Direction — Write every line of the rows as a JSON list of strings, one string per line, skipping blank lines.

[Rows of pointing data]
[START]

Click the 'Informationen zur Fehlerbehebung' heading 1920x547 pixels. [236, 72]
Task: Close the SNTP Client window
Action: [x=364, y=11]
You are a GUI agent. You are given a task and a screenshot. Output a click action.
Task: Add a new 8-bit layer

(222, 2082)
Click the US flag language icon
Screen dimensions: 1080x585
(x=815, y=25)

[END]

Task response —
[
  "Click the 'Informationen zur Fehlerbehebung' heading 1920x547 pixels. [236, 72]",
  "Task: Close the SNTP Client window",
  "Action: [x=364, y=11]",
  "You are a GUI agent. You are given a task and a screenshot. Output a click action.",
  "Task: Add a new 8-bit layer",
  "(222, 2082)",
  "Click the US flag language icon",
  "Screen dimensions: 1080x585",
  "(x=815, y=25)"
]